Things have gotten so bad that last March some 120 Nukak walked half-naked out of the forest and into the stunned jungle community of San José del Guaviare. A tribal leader named Mao-be was soon asking Colombian officials for protection, pledges to cease armed conflicts in their territories, and money for getting back home. Colombia is widely known for its progressive legal stances on indigenous rights. But ONIC's Andrade said the government told the Nukak that it could not guarantee their security.


On August 11 Colombian officials did relocate the Nukak to a protected area in nearby Puerto Ospina. But David Hill, of the London-based indigenous-culture advocacy group Survival International, said the relocation "backfired" and the Nukak have since moved back to San José del Guaviare.


"Gas on the Fire"


Many critics blame Plan Colombia, the U.S. aid program that funds Colombia's coca-eradication efforts.
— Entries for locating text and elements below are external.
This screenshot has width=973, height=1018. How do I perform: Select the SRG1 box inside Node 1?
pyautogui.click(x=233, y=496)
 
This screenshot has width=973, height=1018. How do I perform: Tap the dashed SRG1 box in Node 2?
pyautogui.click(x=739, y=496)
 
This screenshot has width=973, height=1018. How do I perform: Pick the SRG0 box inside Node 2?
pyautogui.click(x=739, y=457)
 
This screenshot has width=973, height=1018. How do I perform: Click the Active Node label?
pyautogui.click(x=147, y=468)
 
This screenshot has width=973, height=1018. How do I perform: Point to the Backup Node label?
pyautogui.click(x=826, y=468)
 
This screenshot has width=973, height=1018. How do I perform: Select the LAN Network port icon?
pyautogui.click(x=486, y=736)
The program has fallen under intense criticism for its aerial spraying of the herbicide glyphosate, which activists say also kills legal crops and causes health problems for residents of jungle communities.
Echoing human rights and environmental groups, Wade Davis, an explorer-in-residence for the National Geographic Society, says Plan Colombia has been a devastating failure. (National Geographic News is part of the National Geographic Society.)

U.S. military subsidies for Colombia's coca wars have been "gas on the fire" of a drawn-out civil war that would have otherwise "petered out due to sheer national exhaustion," Davis said.
The project has failed to diminish coca production but has managed to empower the Colombian military and "rationalize a continuation of the war. … ," he said.
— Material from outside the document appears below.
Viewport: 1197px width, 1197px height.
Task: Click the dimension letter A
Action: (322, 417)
"It has accomplished little except the idiocy of destroying the environment with herbicides."
The U.S. government's Office of National Drug Control Policy maintains that coca acreage under cultivation in Colombia fell between 2001—the year the program started—and 2005.

In addition to drug wars, the Nukak face other threats due to globalization in the region.
In recent years high world commodities prices have sparked an oil and natural gas boom along the eastern slopes of the Andes and the adjacent Amazon lowlands of Colombia, Ecuador, Peru, and Bolivia.

"Whenever the Nukak have stood up to these multinational corporations, it has meant more threats, expulsions, and disappearances," ONIC's Andrade said. "They don't have vaccines, proper food, or security."

Hill, of Survival International, said that many activists suspect "that the government's apparent inability or unwillingness to help the Nukak relocate to their territory is due to the fact that there are oil reserves."

Deep Isolation

The Nukak follow a relatively rare preference for living a nomadic life deep in the Amazon forests rather than along settled riverside villages. As a result, their distance from contemporary ways is immense. When asked if they were concerned about the future, Mao-be—the only member who learned some Spanish—seemed to have no concept of the word, according to a March report by the New York Times.

Some Nukak asked if planes that flew over the jungle canopy traveled along invisible roads.
But the Nukak still seem keenly attuned to the problems caused by outsiders. "We are few now, hardly any Nukak remain," Survival International quoted one Nukak man as saying. "The outsiders are many, and have big houses. They don't care that the Nukak are being wiped out."
For some Nukak, this attitude has led to irrecoverable despair: In October, Mao-be killed himself by drinking poison.

"From what we can tell, he felt the responsibility to get the Nukak back home," Andrade said. "He felt he had failed."